### Selected extract ###

I have had two dates in the last few days with girls from POF. I ran pretty good game, and kissed the first girl while we were walking back through the park and the second girl kissed me when I pulled her back to come closer.
So I have a campervan at the moment that I am using for weekend trips away, as our kissing progresses and as it is cold out we go sit in the back of the van. This progresses to lying down, kissing and some heavy kino. I have since read a tonne of push pull techniques that I have yet to try but would have been perfect to reframe the situation and help the overall escalation.
But at the time I kept going and after a while when things were not progressing I thought I would stop the progression, avoid buyers remorse and build it up next time. My problem is that I have since text both girls and no response, this is about two weeks ago and as I know they both like me it seems a shame to just end things there.
Is it possible to recover from this sort of LMR?
I sent one text 'I cant believe we almost had sex! You are a real seductress! Next time I wont be so easy!" Right approach or mistake? What should I use on the second woman?

Author:  Nova Casanova [ Tue May 31, 2011 7:29 pm ]
Post subject: 

Hmm, as with everything, you should bring your text with humour. E.g. :wink: at the end or w/e.
Maybe you did, but I cant tell now of course.

And work up the courage to call (one of) them. When you interpret her words and intonation you can tell a lot about how things are standing.

Author:  Vibe23 [ Wed Jun 01, 2011 5:37 am ]
Post subject: 

Cheers for the advice Ches, I didnt add any humour to the message and looking back you are right I should have definitely made it sound less serious.

Since I sent that text yesterday I havent heard anything back, so will call once tonight (as on our last date we semi-agreed to meet up tomorrow) and then if she doesnt pick up, I will leave it and move on.

### Data entries ###

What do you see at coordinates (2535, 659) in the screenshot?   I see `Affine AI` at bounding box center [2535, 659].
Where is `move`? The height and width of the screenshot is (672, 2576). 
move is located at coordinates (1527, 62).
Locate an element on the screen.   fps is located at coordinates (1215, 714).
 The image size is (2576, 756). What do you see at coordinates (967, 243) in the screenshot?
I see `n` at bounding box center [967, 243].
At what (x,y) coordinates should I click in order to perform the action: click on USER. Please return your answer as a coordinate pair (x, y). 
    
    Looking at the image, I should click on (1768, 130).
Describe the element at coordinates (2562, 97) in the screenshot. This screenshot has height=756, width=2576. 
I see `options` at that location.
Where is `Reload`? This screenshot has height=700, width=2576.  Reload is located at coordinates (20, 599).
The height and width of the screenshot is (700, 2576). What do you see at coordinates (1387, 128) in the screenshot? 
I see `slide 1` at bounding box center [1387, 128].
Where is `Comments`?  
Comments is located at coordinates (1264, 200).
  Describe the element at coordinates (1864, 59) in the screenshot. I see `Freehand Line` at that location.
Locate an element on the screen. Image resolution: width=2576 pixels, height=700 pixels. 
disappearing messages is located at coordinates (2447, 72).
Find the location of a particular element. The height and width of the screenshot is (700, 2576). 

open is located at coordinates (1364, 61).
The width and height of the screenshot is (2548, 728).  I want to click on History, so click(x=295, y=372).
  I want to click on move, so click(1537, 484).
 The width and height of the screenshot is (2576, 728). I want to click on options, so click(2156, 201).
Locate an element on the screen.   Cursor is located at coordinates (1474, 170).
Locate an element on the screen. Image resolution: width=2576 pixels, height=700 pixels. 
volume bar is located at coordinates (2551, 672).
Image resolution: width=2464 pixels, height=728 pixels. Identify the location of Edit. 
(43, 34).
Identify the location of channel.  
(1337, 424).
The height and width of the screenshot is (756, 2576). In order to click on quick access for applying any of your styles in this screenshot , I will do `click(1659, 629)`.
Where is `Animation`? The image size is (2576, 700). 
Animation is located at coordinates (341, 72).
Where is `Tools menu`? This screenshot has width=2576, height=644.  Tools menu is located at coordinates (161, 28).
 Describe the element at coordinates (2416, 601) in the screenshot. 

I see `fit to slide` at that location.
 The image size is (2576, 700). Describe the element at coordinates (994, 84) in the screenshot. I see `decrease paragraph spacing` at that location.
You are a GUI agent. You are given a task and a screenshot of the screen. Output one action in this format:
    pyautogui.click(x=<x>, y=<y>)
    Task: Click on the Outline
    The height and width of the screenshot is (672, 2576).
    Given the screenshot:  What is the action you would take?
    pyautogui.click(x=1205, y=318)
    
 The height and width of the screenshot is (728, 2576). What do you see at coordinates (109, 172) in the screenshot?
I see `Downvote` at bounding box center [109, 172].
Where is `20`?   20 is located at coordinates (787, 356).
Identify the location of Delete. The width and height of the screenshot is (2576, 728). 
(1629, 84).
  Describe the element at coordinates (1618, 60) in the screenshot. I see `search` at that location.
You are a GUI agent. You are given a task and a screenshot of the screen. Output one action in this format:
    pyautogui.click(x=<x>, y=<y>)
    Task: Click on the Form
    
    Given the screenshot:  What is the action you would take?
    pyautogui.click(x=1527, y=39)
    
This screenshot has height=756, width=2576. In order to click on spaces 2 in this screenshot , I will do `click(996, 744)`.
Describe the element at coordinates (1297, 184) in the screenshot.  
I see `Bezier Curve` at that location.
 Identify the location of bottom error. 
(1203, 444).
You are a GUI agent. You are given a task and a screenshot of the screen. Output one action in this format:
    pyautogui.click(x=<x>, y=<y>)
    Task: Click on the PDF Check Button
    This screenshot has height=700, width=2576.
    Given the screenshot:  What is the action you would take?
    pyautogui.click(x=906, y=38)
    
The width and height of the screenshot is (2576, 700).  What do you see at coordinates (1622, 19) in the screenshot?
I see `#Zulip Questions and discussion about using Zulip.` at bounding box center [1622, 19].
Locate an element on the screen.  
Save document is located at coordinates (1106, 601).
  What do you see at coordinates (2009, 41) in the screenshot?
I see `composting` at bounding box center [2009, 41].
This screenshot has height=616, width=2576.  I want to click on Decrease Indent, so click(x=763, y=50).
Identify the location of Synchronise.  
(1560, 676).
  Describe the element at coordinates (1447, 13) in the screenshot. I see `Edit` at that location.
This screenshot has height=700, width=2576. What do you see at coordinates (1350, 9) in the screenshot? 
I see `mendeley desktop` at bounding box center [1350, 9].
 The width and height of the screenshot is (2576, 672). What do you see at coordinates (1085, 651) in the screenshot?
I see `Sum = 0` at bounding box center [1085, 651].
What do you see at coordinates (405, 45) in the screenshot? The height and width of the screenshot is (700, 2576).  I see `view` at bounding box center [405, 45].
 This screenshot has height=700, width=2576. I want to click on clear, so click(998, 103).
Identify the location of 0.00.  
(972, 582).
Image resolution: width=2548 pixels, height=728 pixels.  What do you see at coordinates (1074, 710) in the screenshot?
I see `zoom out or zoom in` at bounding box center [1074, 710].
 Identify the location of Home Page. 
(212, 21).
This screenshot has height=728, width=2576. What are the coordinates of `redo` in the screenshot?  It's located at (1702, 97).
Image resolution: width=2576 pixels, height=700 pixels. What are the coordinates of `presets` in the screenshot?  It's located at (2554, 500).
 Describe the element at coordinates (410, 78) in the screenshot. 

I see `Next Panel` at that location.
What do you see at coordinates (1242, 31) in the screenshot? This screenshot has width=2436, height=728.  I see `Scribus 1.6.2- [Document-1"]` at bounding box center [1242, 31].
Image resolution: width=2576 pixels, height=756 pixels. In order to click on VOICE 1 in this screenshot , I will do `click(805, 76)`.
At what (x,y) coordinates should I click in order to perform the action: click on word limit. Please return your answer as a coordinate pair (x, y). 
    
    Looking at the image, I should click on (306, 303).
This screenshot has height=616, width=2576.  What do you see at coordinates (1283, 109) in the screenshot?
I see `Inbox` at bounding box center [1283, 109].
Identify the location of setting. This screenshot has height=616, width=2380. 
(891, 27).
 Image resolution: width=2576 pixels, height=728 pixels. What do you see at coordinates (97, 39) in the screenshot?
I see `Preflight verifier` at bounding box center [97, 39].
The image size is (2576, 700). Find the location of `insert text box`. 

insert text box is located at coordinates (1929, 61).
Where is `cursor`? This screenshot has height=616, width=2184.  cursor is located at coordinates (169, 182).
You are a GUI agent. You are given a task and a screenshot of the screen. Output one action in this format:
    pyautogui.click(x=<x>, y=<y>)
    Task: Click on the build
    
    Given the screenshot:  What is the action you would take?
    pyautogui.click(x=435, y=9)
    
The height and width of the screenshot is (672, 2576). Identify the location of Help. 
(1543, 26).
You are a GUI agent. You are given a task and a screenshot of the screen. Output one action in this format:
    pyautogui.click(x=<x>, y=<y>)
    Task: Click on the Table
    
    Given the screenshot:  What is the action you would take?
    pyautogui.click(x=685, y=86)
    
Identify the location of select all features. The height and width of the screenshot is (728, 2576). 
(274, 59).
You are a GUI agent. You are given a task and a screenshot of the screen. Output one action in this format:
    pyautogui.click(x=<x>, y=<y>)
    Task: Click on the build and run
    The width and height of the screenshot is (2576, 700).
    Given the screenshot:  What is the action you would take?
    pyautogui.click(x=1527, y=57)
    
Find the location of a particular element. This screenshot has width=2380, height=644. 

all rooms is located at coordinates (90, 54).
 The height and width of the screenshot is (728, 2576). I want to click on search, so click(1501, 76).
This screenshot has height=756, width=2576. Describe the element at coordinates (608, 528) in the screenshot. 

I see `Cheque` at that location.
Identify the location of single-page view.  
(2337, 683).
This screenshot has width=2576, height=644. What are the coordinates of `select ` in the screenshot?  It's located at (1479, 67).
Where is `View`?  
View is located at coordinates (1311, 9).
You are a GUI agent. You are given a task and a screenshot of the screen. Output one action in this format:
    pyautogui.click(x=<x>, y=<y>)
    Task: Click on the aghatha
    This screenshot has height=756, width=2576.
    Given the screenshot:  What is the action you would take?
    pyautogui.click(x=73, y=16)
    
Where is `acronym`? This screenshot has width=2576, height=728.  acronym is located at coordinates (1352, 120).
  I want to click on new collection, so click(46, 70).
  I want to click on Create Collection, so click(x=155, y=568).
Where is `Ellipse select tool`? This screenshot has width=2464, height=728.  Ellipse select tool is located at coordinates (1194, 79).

###

**Problems to work on:**
1 – Answer these about the forum thread:
(a) What does the first poster say he uses his campervan for?
(b) When calling, what does Nova Casanova say you can interpret to tell how things are standing?
(c) What does Vibe23 say he will do if she doesn't pick up?
2 – Quote the forum thread between "So I have a" and "the overall escalation.", inclusive.
The listing comes from a different source.

**Task-by-task answers:**
1 –
(a) Weekend trips away.
(b) Her words and intonation.
(c) Leave it and move on.

2 –
So I have a campervan at the moment that I am using for weekend trips away, as our kissing progresses and as it is cold out we go sit in the back of the van. This progresses to lying down, kissing and some heavy kino. I have since read a tonne of push pull techniques that I have yet to try but would have been perfect to reframe the situation and help the overall escalation.